Reimagining search and other experiences with generative AI

As widespread as concerns over the potential dangers of generative AI may be, the technology is already transforming every area of our lives and the business world. It offers a set of techniques and practices for transforming data management systems that will substantially improve business value.

An example of this would be the enhancement of search and information retrieval capabilities through advanced language models that yield more precise responses compared to traditional models. This modernisation not only speeds up operations but also eliminates the need to manually sift through results.

Integration is key here, as only by embedding it into their data frameworks can businesses realise AI’s strategic value. That, however, starts with modernising legacy systems and utilising cutting-edge data processing technologies.

Sorting the wheat from the chaff: Enhancing data reliability

Generative AI can emulate the powerful capabilities of search engines for sorting through troves of data to find trustworthy sources. Using advanced language models, generative AI can effectively summarise and synthesise information from multiple sources, enhancing its ability to provide precise and consolidated answers without the need for users to manually sift through multiple search results.
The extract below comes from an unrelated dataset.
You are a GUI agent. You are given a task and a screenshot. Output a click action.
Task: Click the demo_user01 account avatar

This trusted ranking guarantees the provision of high-quality results, which not only helps with accuracy but also contributes to making responses from AI applications more authentic.

Large language models as sophisticated interlocutors

Large language models (LLMs) built to be expansive with the entire internet as their training data can typically handle all kinds of topics but with varying levels of accuracy due to the differing quality of their training data. As a result, developers should consider LLMs as powerful interfaces for understanding and instructing in natural language, rather than as a gold standard for knowledge.
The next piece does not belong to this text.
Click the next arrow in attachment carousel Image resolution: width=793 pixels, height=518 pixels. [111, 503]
Grounding LLMs with proprietary and thoroughly vetted data sets allows companies to significantly increase the accuracy of their LLMs, ensuring they are highly factual tools for engineering or product modelling when accuracy is mission-critical.

Businesses can now build applications that employ last-layer masking, which is highly customised for the specific distribution of data within a business. Using retrieval-augmented generation technology, these applications enable the rapid deployment of high-performing, custom last-layer masking solutions. This process facilitates the development of customisable AI functionalities without the burden of managing complex infrastructures.

Advocating for transparency and managing expectations

While generative AI holds significant potential, its adoption comes with considerable hurdles that require careful evaluation and tempered expectations. Building trust is essential, which involves clearly articulating how AI systems function and produce results. Users need robust evaluation systems to consistently assess the reliability and accuracy of AI outputs. These systematic evaluations are crucial not only for verifying the quality of these solutions but also for enhancing user confidence and acceptance of AI technologies.

As generative AI advances, businesses need to keep up with the rapid changes in algorithms and integrate ongoing learnings into their strategies. This iterative learning process ensures that AI applications remain efficient and up to date within an ever-evolving tech ecosystem.

A Gartner prediction highlights the importance of adapting to generative AI advancements: by 2026, three-quarters of businesses will use generative AI to create synthetic data for customer-facing policies, up from less than 5% in 2023. Realising strategic value from synthetic data in a domain that bars the use of real data is challenging. However, search engines have laid some of the groundwork for sourcing accurate responses from large volumes of data. Adapting the best aspects of search engines and making them scalable and elastic is key to unlocking trustworthy AI with enterprise data.